Nicholas Dubois de Chemant, an 18th century French dentist had at least one happy customer, Étienne Geoffroy. Publicly declaring the amazing success of his new false teeth, Geoffroy went on to denounce his previous set. “I further attest that the teeth of sea horse, which I wore for only one year, had so much disgusted me by the bad smell that they gave to my breath, …that I had taken them out to eat!” This Geoffroy guy must have had a tiny mouth, or was he confusing a sea horse with a racehorse perhaps? If he had been forced to keep those sea horse teeth though, he may, or may not, have been interested in an Ancient Greek cure for bad breath. You took the desiccated head of a hare, and three mice with all their intestines removed except the liver, ground them to a fine powder, mixed them with chalk and rubbed the questionable substance onto the teeth with unwashed wool. I don’t know if you desiccated the hare’s head yourself or if you bought it ready desiccated. Same with the mice, could you get them ready emptied, saving the liver, or did you have to do that disgusting task yourself? Why a hare and not a rabbit? Why three mice, and not two, or five? Surely to God a good gargling of Ouzo would have done the trick, or unwashed wool soaked in Ouzo?
King George lll was another satisfied customer. His dentist, William Green was a class act when it came to making dentures, so much so that his handiwork was praised in poetry by one Charles Churchill, ‘Teeth white as ever teeth were seen / Delivered from the hand of Green.’
If like George Washington though, you were trying to hold on to your teeth, you may have been desperate enough to try a remedy devised by Pliny the Elder, which involved tying a frog to your jaws for making loose teeth become firm again. Pliny the Elder of course, had opinions on, and remedies for, everything, and he was clearly unburdened with even the most rudimentary understanding of the laws of physics, or plain common sense for that matter.
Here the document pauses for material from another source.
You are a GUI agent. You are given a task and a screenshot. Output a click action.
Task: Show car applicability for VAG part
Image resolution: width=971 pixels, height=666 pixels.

Failing this bizarre frog leap of faith, you could have resorted to that other Middle Ages mouth rinse for tooth decay – wine in which dogs teeth had been boiled. I don’t know if the idea was to drink yourself into oblivion so that you wouldn’t feel the pain, or if it really mattered whose teeth were floating in the vino. While it may not have given you that ring of confidence, it more than likely would have made you too drunk to care.
A shorter version of this - I wish I'd looked after me teeth - was broadcast on Sunday Miscellany RTE Radio 1 on Sunday June 2nd 2002.